“La vergüenza”, de Annie Hernaux, es un libro eficaz y directo en el que se describen los modales de la Francia de los 50. El pavor a no tener un comportamiento “apropiado” en sociedad, llevaba a la gente a niveles de contención casi paralizantes. Todo el mundo se hablaba de “usted” y se buscaban temas de conversación que escondieran el origen de cada cual, tratando de estar en sintonía con un entorno cada vez más urbano y burgués.

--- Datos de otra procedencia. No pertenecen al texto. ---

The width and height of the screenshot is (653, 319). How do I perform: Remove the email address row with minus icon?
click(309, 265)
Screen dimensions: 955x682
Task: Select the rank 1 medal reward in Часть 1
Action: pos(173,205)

En el siglo XXI, en Francia y en México, han cambiado los modales. Pensar en los demás está “demodé” y el egocentrismo domina. Hoy es normal escuchar a las personas hablar de ellas mismas, como si fuese lo más interesante del mundo. La gente habla de lo que come, de sus males y médicos, de sus viajes y casas, de sus hijos y nietos como si fuese el tema más importante del planeta y a todos nos debiese interesar. Hemos perdido la capacidad de identificar qué es una conversación mundana y correcta; y qué es una conversación brillante que pueda interesar y enriquecer a los demás, o por lo menos, no incomodar.
Lo mismo ocurre con la política y en especial con gobiernos unipersonales que tienden a pensar que el canon del buen gusto les corresponde como prerrogativa. El presidente considera, como si fuese un moderno árbitro de la elegancia, que él es depositario del sello para calificar la alta política y la politiquería. De su hontanar mana “política de Estado”, de alcurnia maquiavélica, es decir, dotada de finalidades edificantes. De los otros actores surge la política de baja estofa, de medio cachete.
Con estos parámetros, la maniobra para desfondar la credibilidad de Ricardo Monreal debe ser clasificada como un acto astuto y admirable (alta política) y no una maniobra palaciega y ramplona (politiquería). Si se cree que esa es la política de altura, el listón lo están poniendo muy abajo. Es palmario que al presidente lo alienta un ánimo creciente de imponer. Encontrar resistencias le resulta irritante y cada vez lo disimula peor. Eso lo lleva a perder la cortesía política elemental. Su irritación con la Corte se expresa en desaires mal dosificados, como no contestarles el teléfono. Su clamor contra el INAI se exacerba con torpeza. Al Congreso lo trata con desprecio. Da igual que sus legisladores sean expertos o ignorantes, rudos o técnicos, articulados o balbuceantes; lo importante es que sean dóciles: aprobar sin revisar. Su futuro político depende de ser leales hasta la ignominia.
Me pregunto si después del episodio del jueves, Monreal seguirá con sus zigzagueos. También me pregunto si Ebrard terminará legitimando un ejercicio de encuestas con un desenlace casi cantado. Con los usos y costumbres que hoy imperan tendrán más razones para callar y acatar, que proclamar que la selección democrática de candidato pasaría por unas primarias y amplios debates públicos. No lo harán porque saben que el barómetro del ambiente político pide sumisión.
La razón de estado ha pasado a ser razón de establo. Todos siguen al pastor.
El canon vigente preconiza callar, digerir en silencio las humillaciones. Lo demás es politiquería. Argumentar, negociar y comprometer en estos días es similar a sentarse en la mesa del rey con los modales de un porquerizo. La desubicación total.
Regreso a Hernaux. Hoy el código de la “alta política” es sabotear a un órgano autónomo (INAI) y los legisladores de la mayoría no sienten vergüenza por estar en falta en su integración. El ecosistema ha cambiado y por tanto no cumplir con los deberes constitucionales del Senado es un motivo de orgullo y de inflar pecho. El extravío ético.
Qué tiempos, qué costumbres, qué vergüenza.